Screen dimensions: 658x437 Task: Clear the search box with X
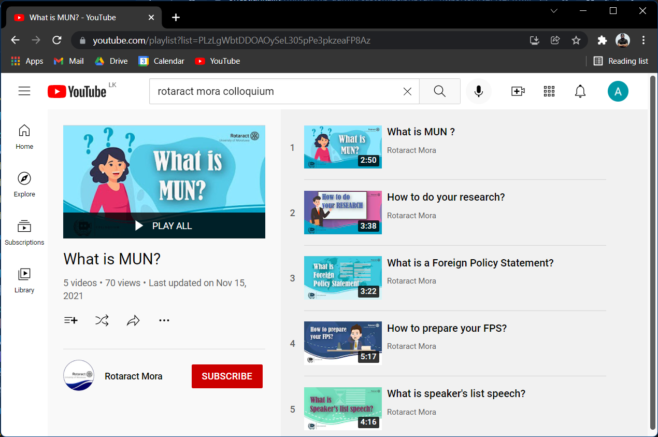(407, 91)
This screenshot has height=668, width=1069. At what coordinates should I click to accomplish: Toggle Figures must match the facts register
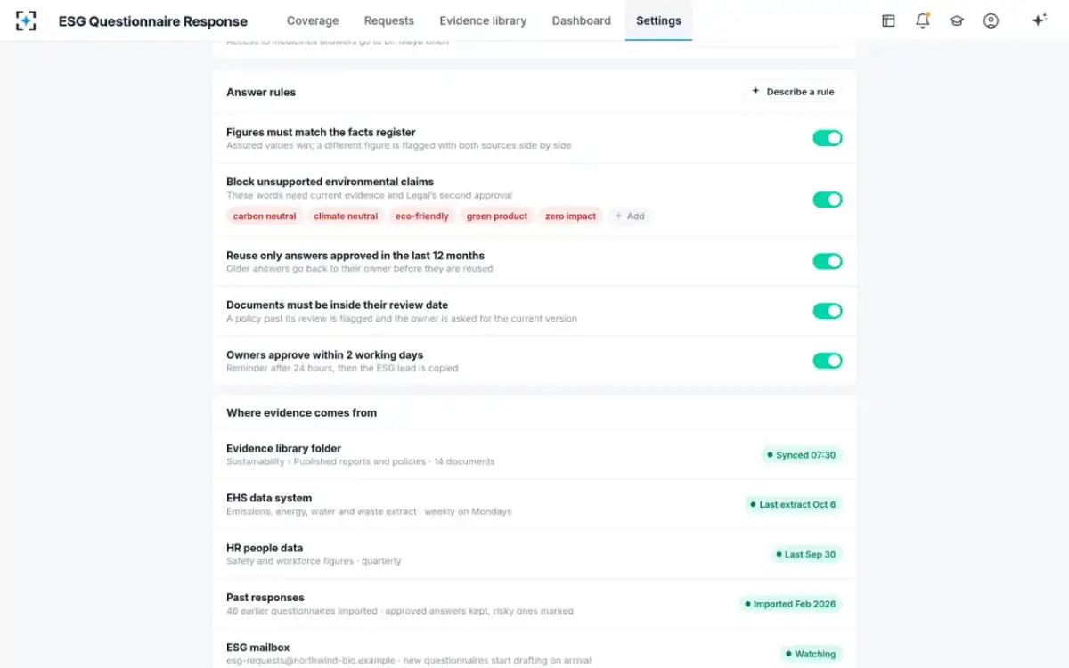(x=828, y=138)
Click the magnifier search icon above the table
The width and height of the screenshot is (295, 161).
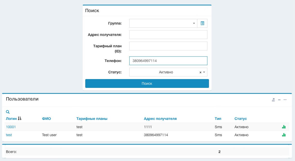pos(8,112)
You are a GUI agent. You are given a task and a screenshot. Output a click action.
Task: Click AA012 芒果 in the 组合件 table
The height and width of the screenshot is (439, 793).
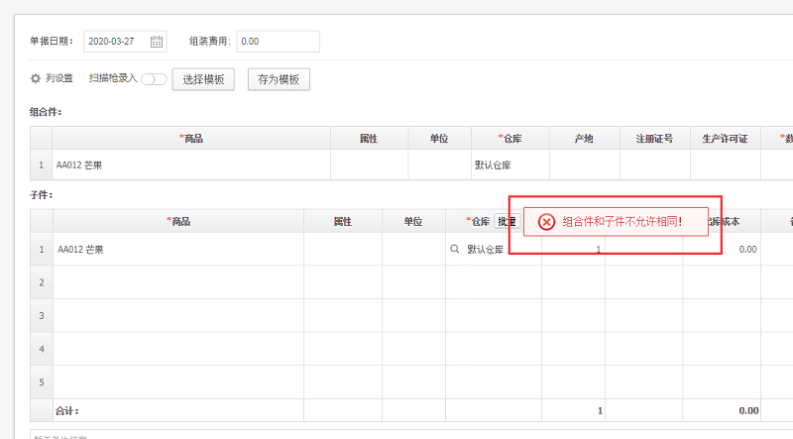pos(79,165)
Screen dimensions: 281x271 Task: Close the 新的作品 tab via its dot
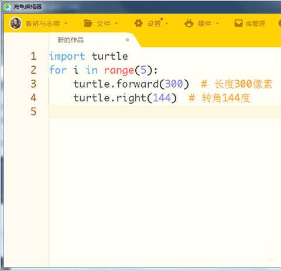(128, 40)
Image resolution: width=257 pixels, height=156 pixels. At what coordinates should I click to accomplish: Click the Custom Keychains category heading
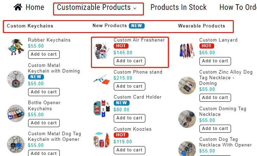pyautogui.click(x=30, y=26)
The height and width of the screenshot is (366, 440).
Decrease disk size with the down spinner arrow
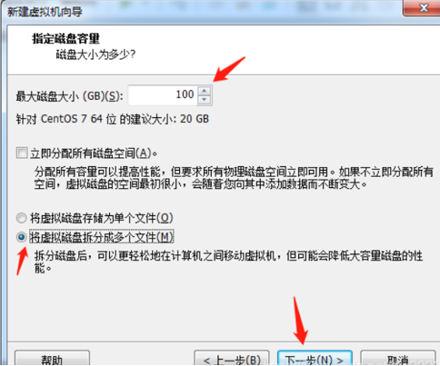pos(205,99)
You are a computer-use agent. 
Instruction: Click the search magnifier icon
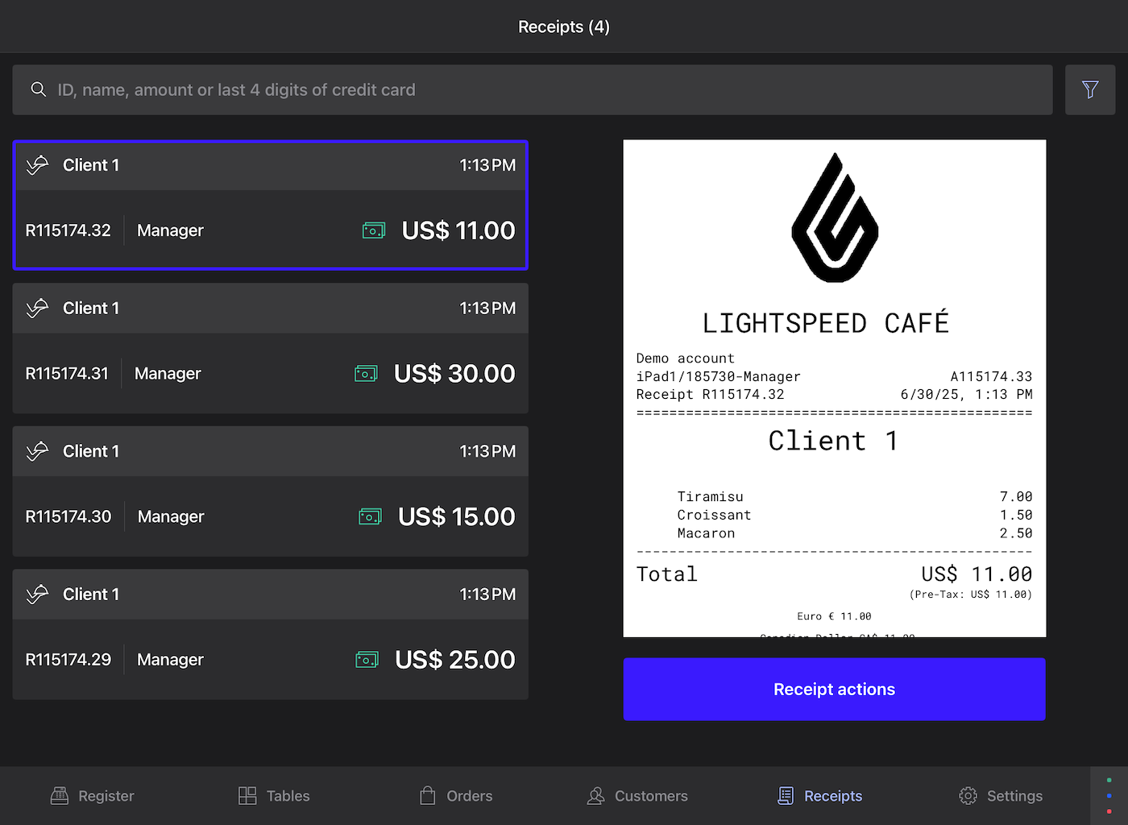click(38, 89)
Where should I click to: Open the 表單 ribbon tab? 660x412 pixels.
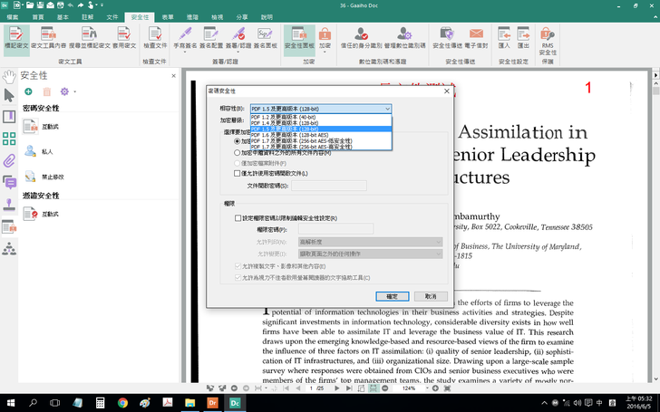point(168,17)
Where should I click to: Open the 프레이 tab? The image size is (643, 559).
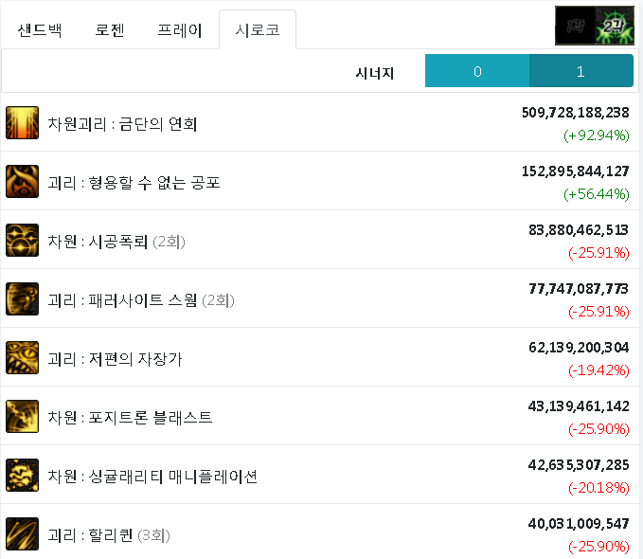pos(179,29)
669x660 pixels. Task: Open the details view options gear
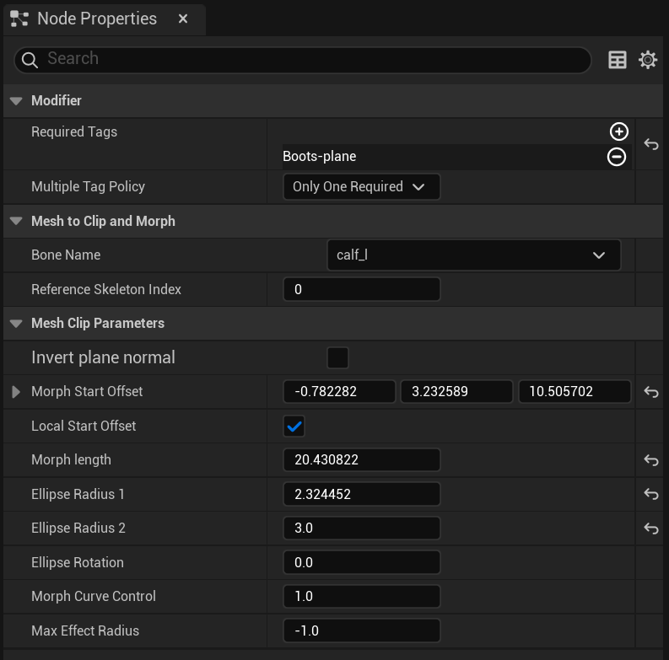coord(648,60)
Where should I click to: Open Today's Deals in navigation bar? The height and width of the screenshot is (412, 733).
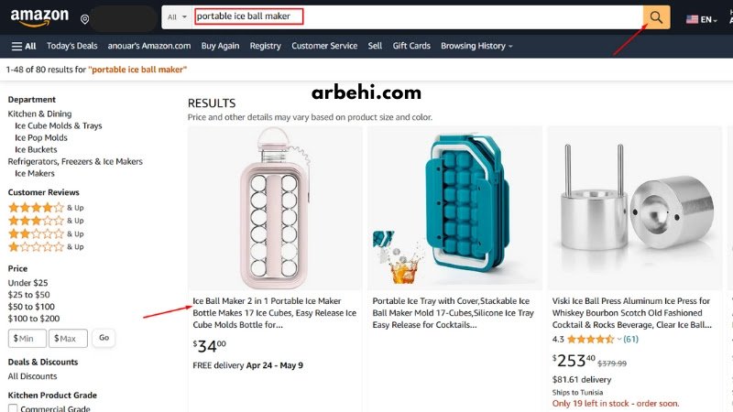pos(72,46)
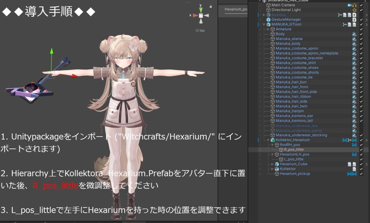The height and width of the screenshot is (223, 370).
Task: Select L_pos_little in the hierarchy
Action: [x=293, y=159]
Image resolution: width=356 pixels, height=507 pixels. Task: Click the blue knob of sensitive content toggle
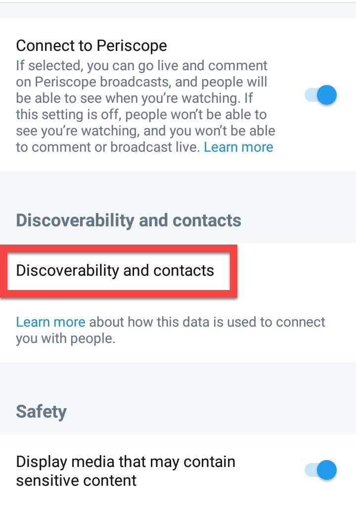(x=326, y=470)
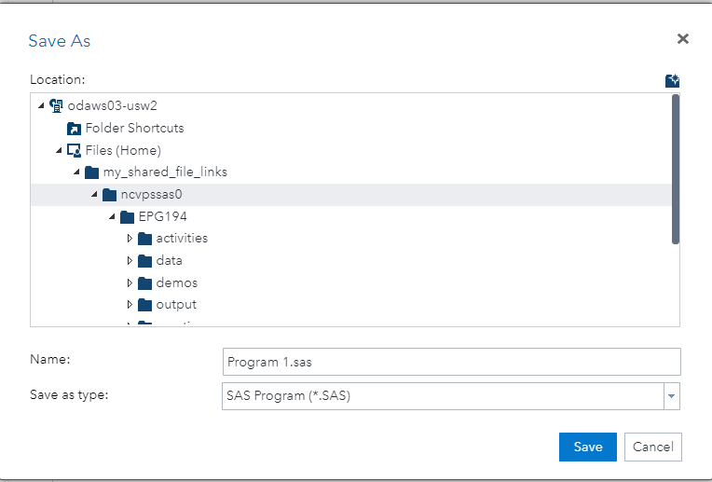Click the odaws03-usw2 server icon
Image resolution: width=712 pixels, height=482 pixels.
56,105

▶ [The problem]:
Leave the pictures out, and transcribe each of the records exactly.

▶ [Output below]:
Screen dimensions: 658x437 Task: Clear the search box with X
(407, 91)
This screenshot has height=668, width=1069. At what coordinates should I click to accomplish: Toggle Figures must match the facts register
(x=828, y=138)
Click the magnifier search icon above the table
The width and height of the screenshot is (295, 161).
pos(8,112)
You are a GUI agent. You are given a task and a screenshot. Output a click action.
Task: Click AA012 芒果 in the 组合件 table
The height and width of the screenshot is (439, 793).
pos(79,165)
Screen dimensions: 281x271 Task: Close the 新的作品 tab via its dot
(128, 40)
Image resolution: width=257 pixels, height=156 pixels. At what coordinates should I click to accomplish: Click the Custom Keychains category heading
pyautogui.click(x=30, y=26)
The height and width of the screenshot is (366, 440).
Decrease disk size with the down spinner arrow
pos(205,99)
You are a computer-use agent. 
Instruction: Click the search magnifier icon
click(38, 89)
Where should I click to: Open the 表單 ribbon tab? 660x412 pixels.
point(168,17)
Where should I click to: Open the 프레이 tab? The image size is (643, 559).
pos(179,29)
669x660 pixels. Task: Open the details view options gear
coord(648,60)
Where should I click to: Open Today's Deals in navigation bar? The height and width of the screenshot is (412, 733).
pos(72,46)
The height and width of the screenshot is (223, 370).
Task: Select L_pos_little in the hierarchy
Action: [x=293, y=159]
Image resolution: width=356 pixels, height=507 pixels. Task: Click the blue knob of sensitive content toggle
(x=326, y=470)
Click the odaws03-usw2 server icon
Image resolution: width=712 pixels, height=482 pixels.
56,105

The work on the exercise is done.